Exercise -
Below is a set of entries. Reproduce exactly the lines from the one containing "Given: Select the" through the end, both included.

====

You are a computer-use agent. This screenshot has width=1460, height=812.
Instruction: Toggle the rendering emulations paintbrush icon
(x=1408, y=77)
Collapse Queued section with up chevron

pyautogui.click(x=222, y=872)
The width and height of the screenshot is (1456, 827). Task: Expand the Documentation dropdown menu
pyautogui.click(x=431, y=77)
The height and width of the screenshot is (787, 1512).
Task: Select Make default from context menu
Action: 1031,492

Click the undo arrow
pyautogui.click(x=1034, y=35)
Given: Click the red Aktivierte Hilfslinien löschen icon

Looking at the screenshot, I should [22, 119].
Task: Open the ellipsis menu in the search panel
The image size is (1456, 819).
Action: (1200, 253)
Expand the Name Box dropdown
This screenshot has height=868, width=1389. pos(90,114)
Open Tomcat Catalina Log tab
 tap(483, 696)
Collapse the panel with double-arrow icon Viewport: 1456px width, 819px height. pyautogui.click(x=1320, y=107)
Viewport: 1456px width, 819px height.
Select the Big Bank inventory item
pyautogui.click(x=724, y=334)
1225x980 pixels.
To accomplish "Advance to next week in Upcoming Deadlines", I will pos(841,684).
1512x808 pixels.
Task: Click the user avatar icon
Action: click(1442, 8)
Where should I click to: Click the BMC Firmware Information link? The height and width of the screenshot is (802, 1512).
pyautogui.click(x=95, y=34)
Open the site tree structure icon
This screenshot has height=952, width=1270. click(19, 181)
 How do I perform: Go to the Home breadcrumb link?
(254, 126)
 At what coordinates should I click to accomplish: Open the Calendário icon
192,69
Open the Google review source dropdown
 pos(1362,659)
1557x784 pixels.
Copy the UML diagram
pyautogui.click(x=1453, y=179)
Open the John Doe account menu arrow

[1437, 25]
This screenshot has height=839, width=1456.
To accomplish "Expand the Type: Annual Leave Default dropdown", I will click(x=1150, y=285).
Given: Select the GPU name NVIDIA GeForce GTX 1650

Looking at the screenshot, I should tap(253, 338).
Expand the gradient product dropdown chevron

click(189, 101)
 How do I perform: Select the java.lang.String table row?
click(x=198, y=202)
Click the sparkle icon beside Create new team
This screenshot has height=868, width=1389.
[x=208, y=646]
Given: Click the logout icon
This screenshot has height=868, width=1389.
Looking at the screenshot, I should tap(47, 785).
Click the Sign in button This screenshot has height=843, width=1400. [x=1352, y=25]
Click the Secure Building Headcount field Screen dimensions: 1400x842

====

Result of the exercise -
Given: Select the GPU name NVIDIA GeForce GTX 1650

Looking at the screenshot, I should tap(253, 338).
Expand the gradient product dropdown chevron

click(189, 101)
 How do I perform: Select the java.lang.String table row?
click(x=198, y=202)
Click the sparkle icon beside Create new team
This screenshot has height=868, width=1389.
[x=208, y=646]
Given: Click the logout icon
This screenshot has height=868, width=1389.
Looking at the screenshot, I should tap(47, 785).
Click the Sign in button This screenshot has height=843, width=1400. [x=1352, y=25]
Click the Secure Building Headcount field Screen dimensions: 1400x842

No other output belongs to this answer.